Qui ne souhaiterait mourir dans la dignité ?

Cette année, le 2 novembre, journée où les chrétiens prient pour les défunts, est devenu une journée retenue – récupérée – par ceux qui sont partisans de mourir dans la dignité.

Qui d’ailleurs serait opposé à cela ?

Tout être humain souhaite mourir dans la dignité. Mais quelle est cette dignité ?
Qui va nous dire à quel moment un homme, une femme, un enfant, n’a plus la qualité d’un être humain et doit quitter le monde par un acte d’euthanasie active ?

Pour certains, c’est l’apparition des premières rides ou la perde des cheveux qui peut être psychologiquement intolérable, et conduire au désir de quitter la vie.

La foi des chrétiens conduit à toujours affirmer l’importance de la vie, et pour cela de défendre la vie lorsque celle ci est abîmée, lorsqu’on lui porte atteinte. Les chrétiens fondent cet engagement sur la résurrection du Christ. Pour les chrétiens, c’est la vie qui est la première. Et cela, parce que le Dieu de la Bible est le Dieu de la vie : « Si le Christ n’est pas ressuscité, notre foi ne veut rien dire » a écrit saint Paul.

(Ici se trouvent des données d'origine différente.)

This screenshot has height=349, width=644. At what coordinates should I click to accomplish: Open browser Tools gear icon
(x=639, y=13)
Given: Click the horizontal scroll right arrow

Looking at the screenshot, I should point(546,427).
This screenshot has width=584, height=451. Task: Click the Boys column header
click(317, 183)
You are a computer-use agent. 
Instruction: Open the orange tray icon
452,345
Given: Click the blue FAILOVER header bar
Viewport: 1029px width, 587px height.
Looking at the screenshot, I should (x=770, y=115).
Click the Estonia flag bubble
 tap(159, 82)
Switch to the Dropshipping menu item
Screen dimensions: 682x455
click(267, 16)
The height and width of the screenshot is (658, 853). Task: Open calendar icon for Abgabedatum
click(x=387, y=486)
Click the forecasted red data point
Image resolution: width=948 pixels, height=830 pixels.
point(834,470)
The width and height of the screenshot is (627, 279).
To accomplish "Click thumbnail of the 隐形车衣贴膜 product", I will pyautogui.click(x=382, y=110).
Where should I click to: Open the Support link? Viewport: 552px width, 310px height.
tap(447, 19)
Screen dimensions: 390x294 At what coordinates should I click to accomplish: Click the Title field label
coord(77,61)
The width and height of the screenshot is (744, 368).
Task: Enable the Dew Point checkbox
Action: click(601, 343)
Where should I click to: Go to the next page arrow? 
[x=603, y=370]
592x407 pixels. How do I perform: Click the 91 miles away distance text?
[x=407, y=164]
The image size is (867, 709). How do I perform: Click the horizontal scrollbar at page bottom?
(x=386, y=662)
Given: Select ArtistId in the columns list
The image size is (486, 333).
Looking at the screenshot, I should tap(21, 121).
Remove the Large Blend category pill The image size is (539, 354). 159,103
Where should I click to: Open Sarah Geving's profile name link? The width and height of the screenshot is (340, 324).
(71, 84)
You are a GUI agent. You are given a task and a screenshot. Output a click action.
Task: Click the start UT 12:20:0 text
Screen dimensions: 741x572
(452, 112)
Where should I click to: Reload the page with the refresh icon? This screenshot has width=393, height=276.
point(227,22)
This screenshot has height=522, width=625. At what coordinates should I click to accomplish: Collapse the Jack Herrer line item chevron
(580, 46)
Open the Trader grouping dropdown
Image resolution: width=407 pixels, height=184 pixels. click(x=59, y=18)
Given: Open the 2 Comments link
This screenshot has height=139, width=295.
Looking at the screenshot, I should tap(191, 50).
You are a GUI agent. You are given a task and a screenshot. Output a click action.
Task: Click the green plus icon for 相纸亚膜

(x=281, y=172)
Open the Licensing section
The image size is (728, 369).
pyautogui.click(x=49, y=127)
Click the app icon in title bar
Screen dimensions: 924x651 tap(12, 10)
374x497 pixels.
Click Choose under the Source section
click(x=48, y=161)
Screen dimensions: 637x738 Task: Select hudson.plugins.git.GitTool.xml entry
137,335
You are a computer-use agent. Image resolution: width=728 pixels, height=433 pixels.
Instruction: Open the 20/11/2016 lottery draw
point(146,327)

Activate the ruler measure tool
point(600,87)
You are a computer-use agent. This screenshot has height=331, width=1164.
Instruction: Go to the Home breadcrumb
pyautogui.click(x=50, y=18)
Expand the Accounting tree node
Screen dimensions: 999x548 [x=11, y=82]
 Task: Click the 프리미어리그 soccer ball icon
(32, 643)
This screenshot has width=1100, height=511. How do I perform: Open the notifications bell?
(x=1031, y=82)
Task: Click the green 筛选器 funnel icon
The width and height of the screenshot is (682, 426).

La foi en la vie éternelle donne du sens à notre vie terrestre : au-delà de la mort la vie continue, dans l’éternité ; ce que nous construisons ici-bas, surtout par nos relations d’amour et de fraternité, n’est pas voué à l’anéantissement du tombeau.
Et cependant, la foi en la vie éternelle manifeste le relatif de cette vie terrestre : elle n’est pas le tout de notre vie, elle n’est pas toute notre vie : il y a un au-delà ! Pour cela, en raison de la résurrection et de la vie éternelle, la foi n’appelle pas à défendre la vie à tout prix, c’est-à-dire au prix de la déchéance, ou au prix de souffrances intolérables.

Maintenir la vie terrestre à tout prix, au prix de toutes les techniques d’acharnement, n’est pas la logique de cette foi en la résurrection.

Pour autant, les chrétiens comme bien d’autres, se refusent à supprimer délibérément une vie, autrement dit à pratiquer l’euthanasie active.
Ils ne le disent pas de manière abstraite, comme si eux-mêmes n’étaient pas eux-mêmes affrontés à ces situations.
Celui qui s’exprime ici a perdu son père d’un cancer, à l’âge de 73 ans, et a lui-même été opéré et traité pour un cancer.

Alors, lorsque l’un d’entre nous est malade, quel est le rôle de la famille, des amis, du personnel médical ? Est-ce de déclarer que cette personne n’a plus la qualité d’un être humain, et de l’encourager à souhaiter sa propre mort ?
N’est-ce pas plutôt de l’aider à comprendre que, même blessée, même ayant perdu certaines de ses capacités, l’humanité est bien là, elle doit être reconnue et respectée. Le choix est mal posé lorsqu’il l’est en terme d’une alternative entre, ou bien les souffrances, ou bien l’apaisement de la mort.
Choisir c’est plutôt à la fois travailler au soulagement des souffrances corporelles grâce aux techniques qu’il faut toujours développer ; et à la fois s’engager dans l’accompagnement humain, affectif, religieux même, qui aide à se reconnaître comme participant toujours à la destinée humaine.